§ BRIEF
Convert every line of the data below into a JSON list of strings, one string per line, omitting blank lines. Exclude the pictures from the result.

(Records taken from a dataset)
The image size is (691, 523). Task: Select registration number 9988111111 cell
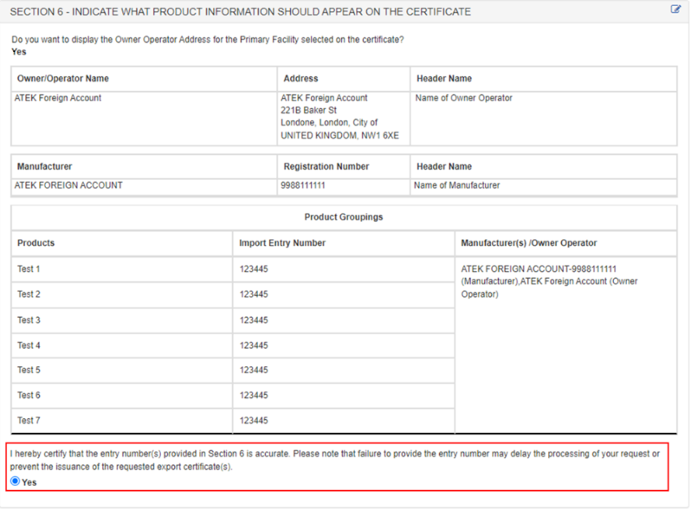(x=303, y=185)
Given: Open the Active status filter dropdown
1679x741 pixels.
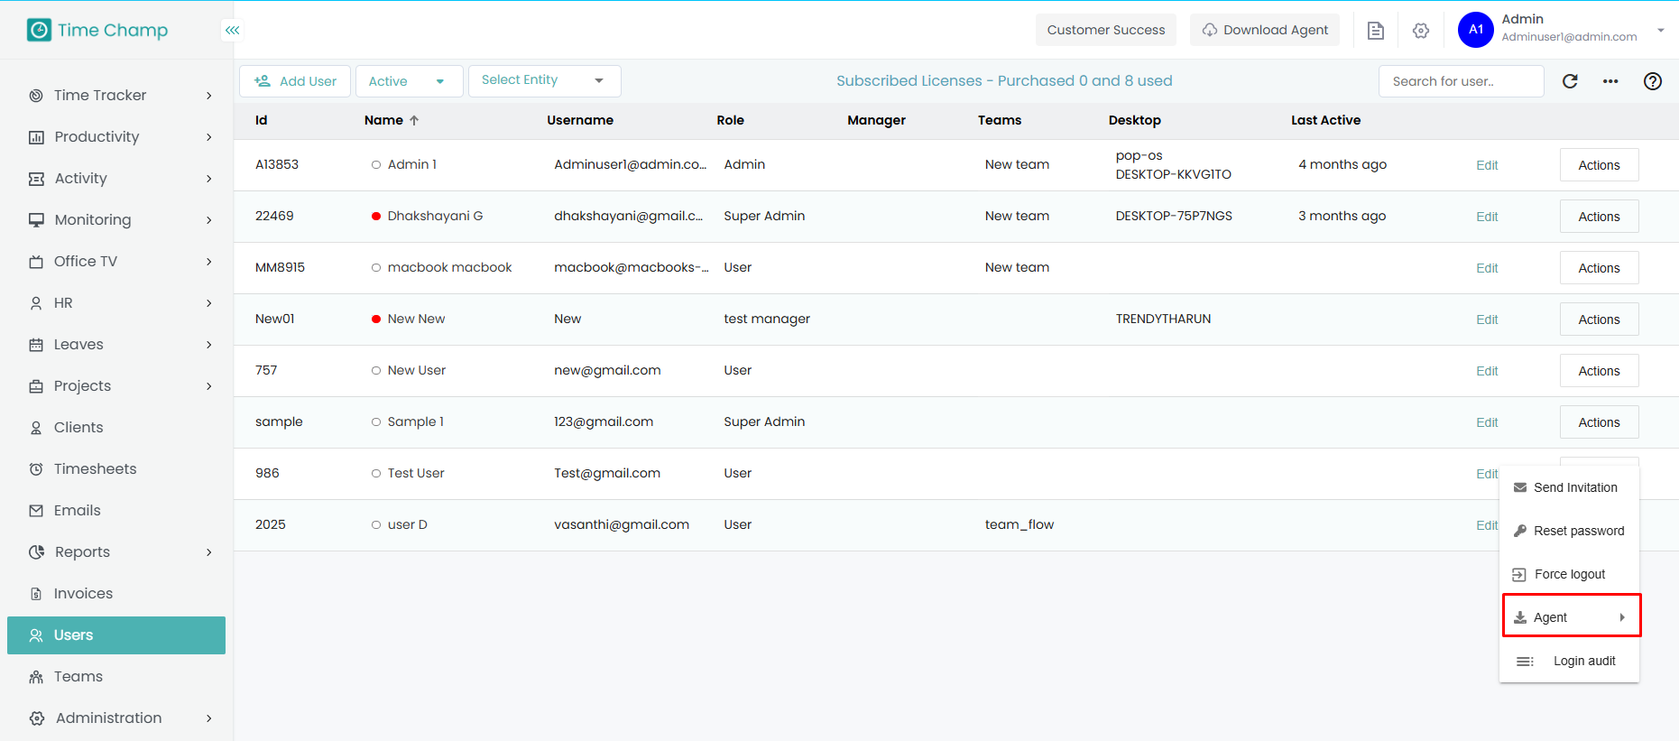Looking at the screenshot, I should pyautogui.click(x=409, y=81).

§ FULL ANSWER
[
  "The image size is (691, 523). Task: Select registration number 9988111111 cell",
  "(x=303, y=185)",
  "Given: Open the Active status filter dropdown",
  "1679x741 pixels.",
  "Looking at the screenshot, I should pyautogui.click(x=409, y=81)."
]